In the records below, find the line holding "Save item using the bookmark icon" and the line holding "Given: Open the Copy engine dropdown chevron". Set down both, with every line between them, exactly.

-------------------------

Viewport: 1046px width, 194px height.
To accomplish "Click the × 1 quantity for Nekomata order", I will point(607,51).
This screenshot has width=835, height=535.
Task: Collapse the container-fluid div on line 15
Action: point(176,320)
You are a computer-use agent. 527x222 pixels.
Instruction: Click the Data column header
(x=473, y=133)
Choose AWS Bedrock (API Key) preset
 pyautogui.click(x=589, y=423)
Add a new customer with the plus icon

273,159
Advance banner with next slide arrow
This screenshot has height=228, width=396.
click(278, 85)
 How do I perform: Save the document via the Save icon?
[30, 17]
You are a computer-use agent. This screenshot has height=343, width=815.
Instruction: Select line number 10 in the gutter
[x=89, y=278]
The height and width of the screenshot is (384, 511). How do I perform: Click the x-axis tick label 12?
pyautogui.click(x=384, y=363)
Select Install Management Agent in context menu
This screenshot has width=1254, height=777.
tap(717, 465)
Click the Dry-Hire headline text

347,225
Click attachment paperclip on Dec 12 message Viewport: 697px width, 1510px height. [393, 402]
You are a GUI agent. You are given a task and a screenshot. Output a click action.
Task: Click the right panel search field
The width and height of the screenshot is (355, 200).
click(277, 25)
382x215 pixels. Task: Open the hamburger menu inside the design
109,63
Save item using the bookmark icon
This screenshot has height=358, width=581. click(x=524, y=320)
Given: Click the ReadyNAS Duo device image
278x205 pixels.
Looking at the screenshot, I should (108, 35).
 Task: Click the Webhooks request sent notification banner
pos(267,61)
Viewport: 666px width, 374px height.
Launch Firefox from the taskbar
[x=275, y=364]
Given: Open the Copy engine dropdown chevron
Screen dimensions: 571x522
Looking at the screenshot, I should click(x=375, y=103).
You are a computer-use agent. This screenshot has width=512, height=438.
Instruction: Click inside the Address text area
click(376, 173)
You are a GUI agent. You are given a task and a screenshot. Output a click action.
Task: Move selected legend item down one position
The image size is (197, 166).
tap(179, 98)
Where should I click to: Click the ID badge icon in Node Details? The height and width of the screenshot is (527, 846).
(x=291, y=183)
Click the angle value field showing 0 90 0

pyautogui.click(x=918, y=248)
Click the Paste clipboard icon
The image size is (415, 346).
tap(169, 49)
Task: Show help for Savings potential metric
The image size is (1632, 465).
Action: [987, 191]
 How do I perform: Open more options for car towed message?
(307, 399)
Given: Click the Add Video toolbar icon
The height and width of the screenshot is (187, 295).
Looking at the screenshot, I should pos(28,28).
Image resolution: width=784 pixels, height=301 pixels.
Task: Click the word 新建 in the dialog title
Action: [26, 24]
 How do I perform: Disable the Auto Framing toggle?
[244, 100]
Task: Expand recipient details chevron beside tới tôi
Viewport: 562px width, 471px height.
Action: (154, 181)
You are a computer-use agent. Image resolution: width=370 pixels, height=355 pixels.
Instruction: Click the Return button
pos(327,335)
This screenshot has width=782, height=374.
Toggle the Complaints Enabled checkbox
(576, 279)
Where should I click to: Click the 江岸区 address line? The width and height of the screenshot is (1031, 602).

-------------------------

◆ **ANSWER TO THE PROBLEM**:
Save item using the bookmark icon
This screenshot has height=358, width=581. click(x=524, y=320)
Given: Click the ReadyNAS Duo device image
278x205 pixels.
Looking at the screenshot, I should (108, 35).
 Task: Click the Webhooks request sent notification banner
pos(267,61)
Viewport: 666px width, 374px height.
Launch Firefox from the taskbar
[x=275, y=364]
Given: Open the Copy engine dropdown chevron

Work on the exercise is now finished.